- _What you have to do_
Your output should be the lines from the one with "Mark Eddie's comment" through the last line of the records below, exactly as written, minus the pictures.
[Input for this task Boundary: Start]
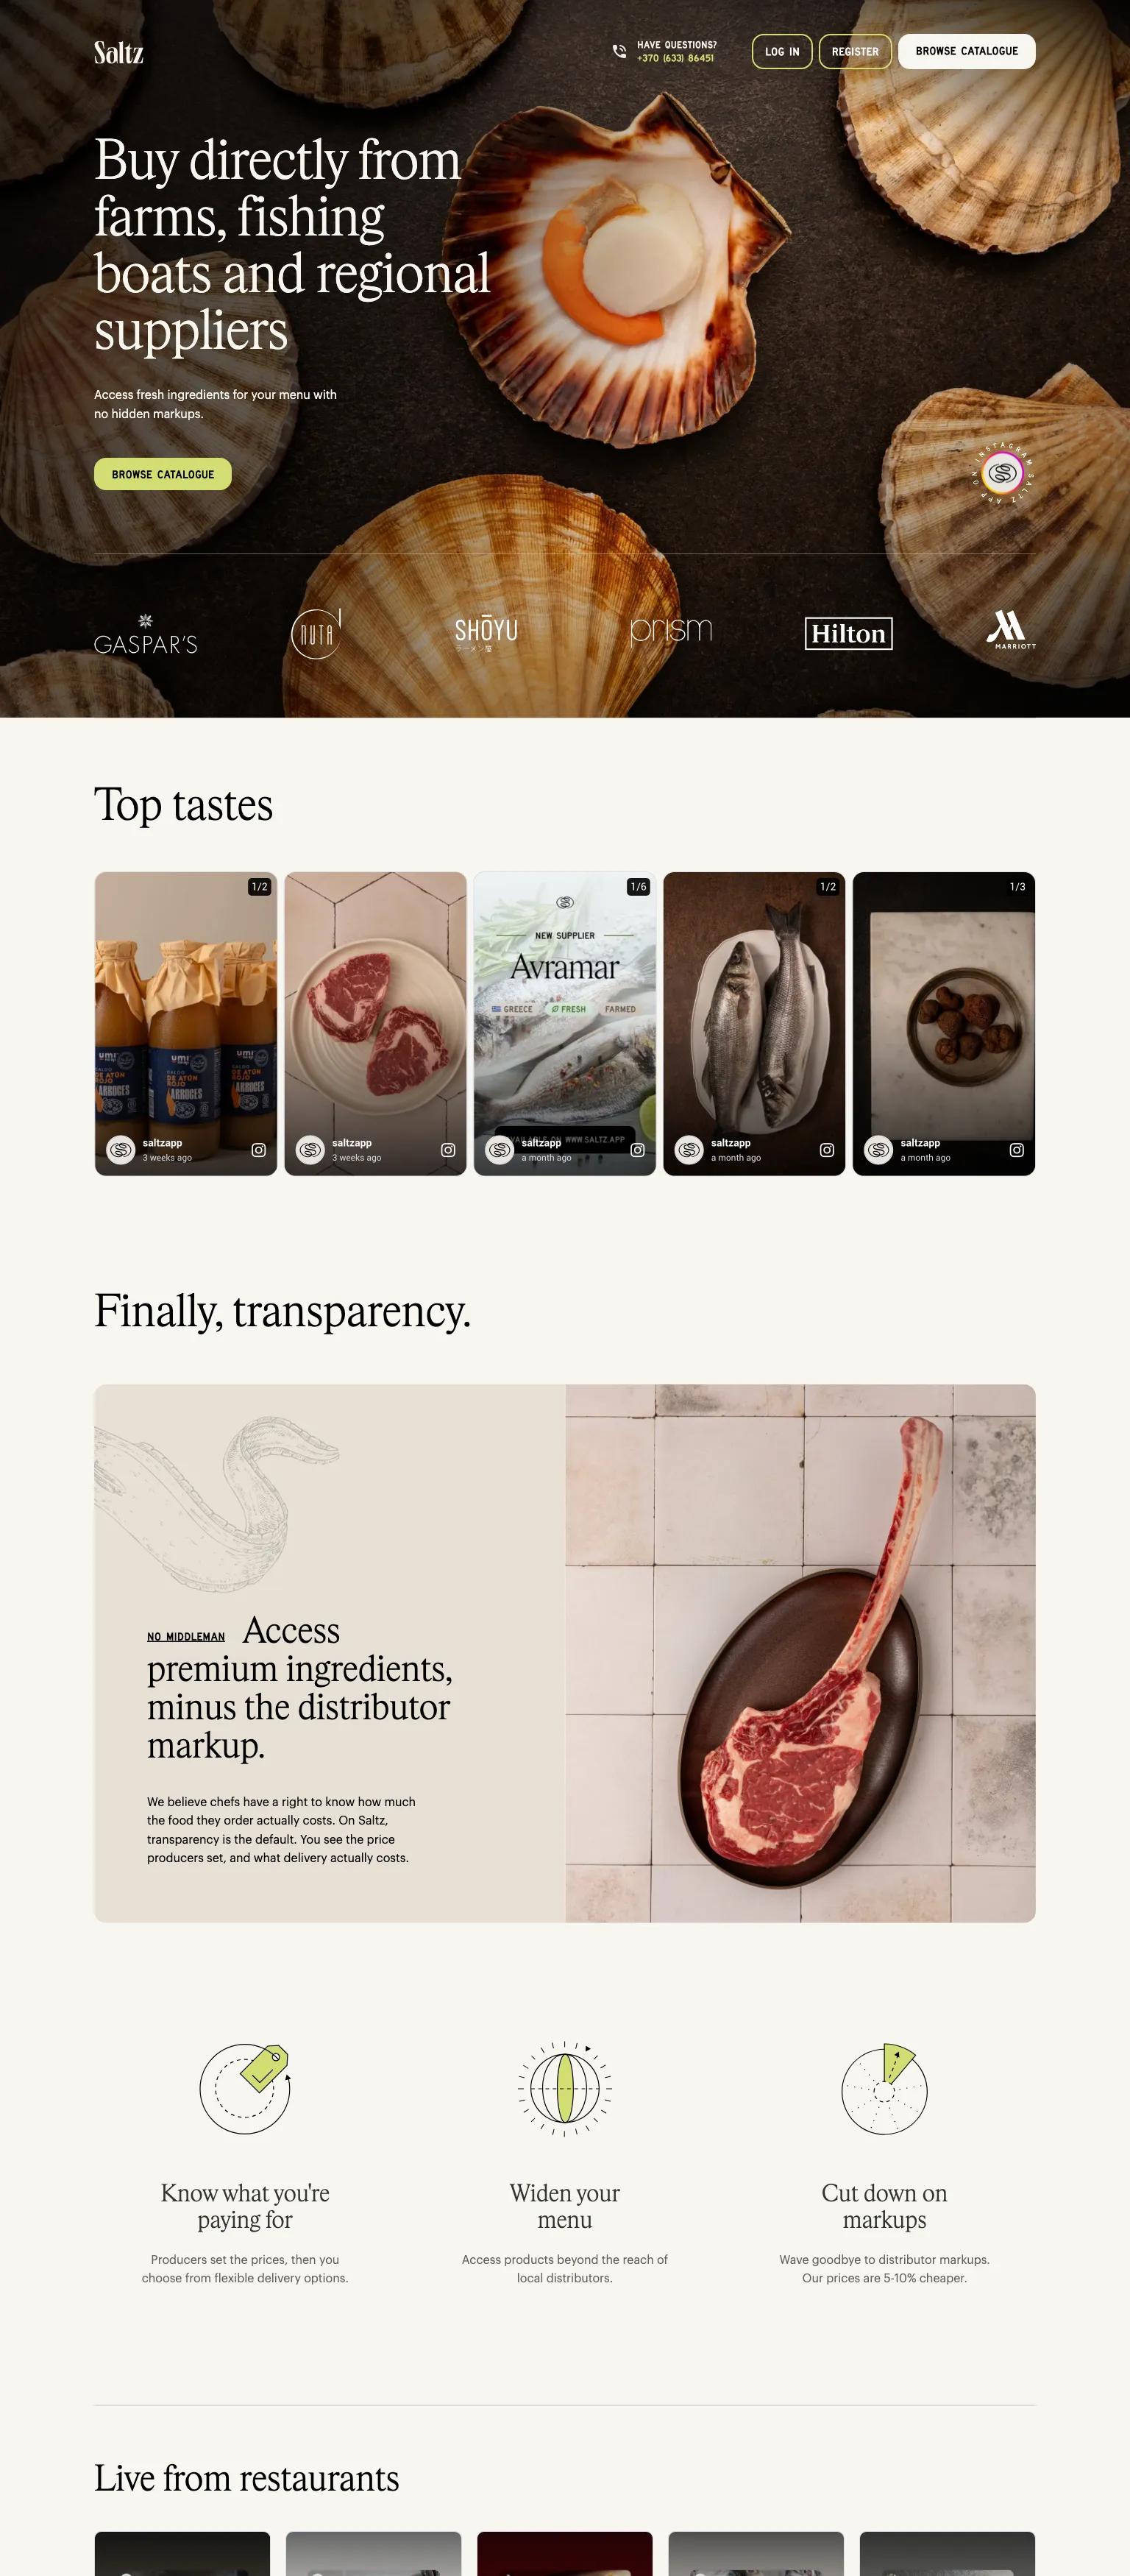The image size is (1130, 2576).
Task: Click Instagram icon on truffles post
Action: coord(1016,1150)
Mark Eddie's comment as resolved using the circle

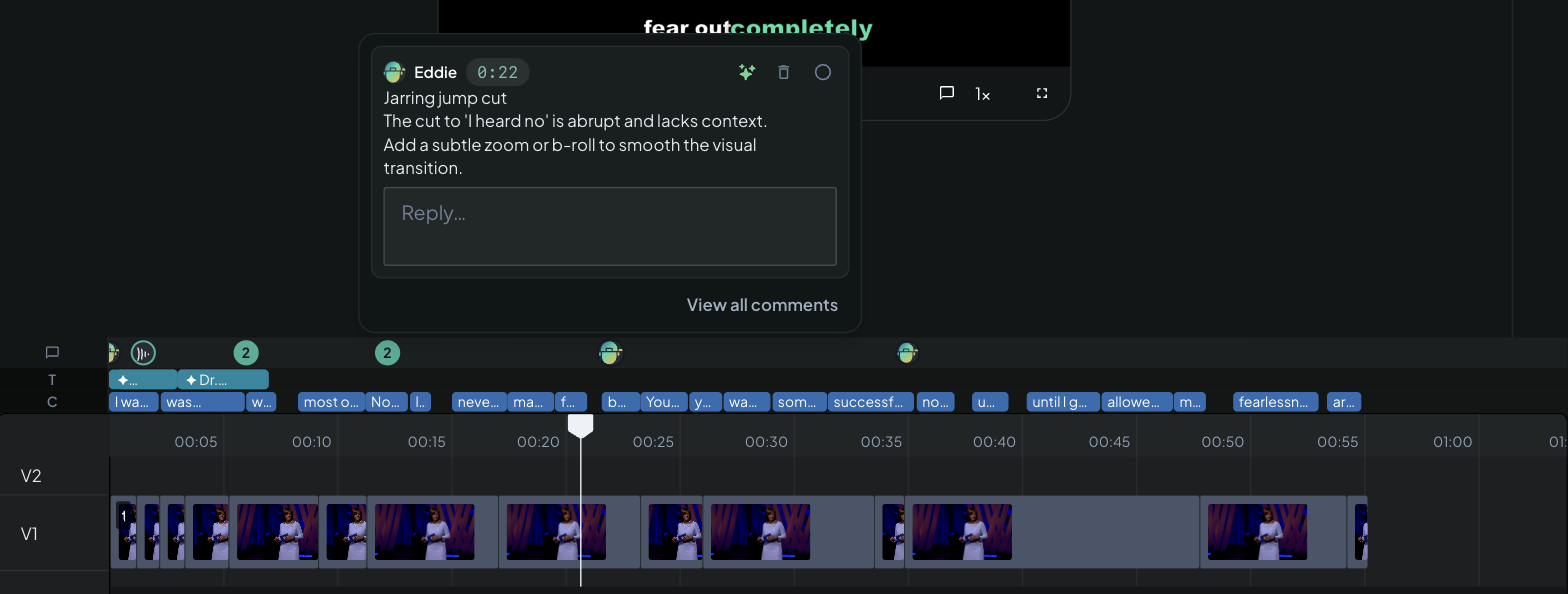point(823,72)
[Input for this task Boundary: End]
- _Response_
Mark Eddie's comment as resolved using the circle

point(823,72)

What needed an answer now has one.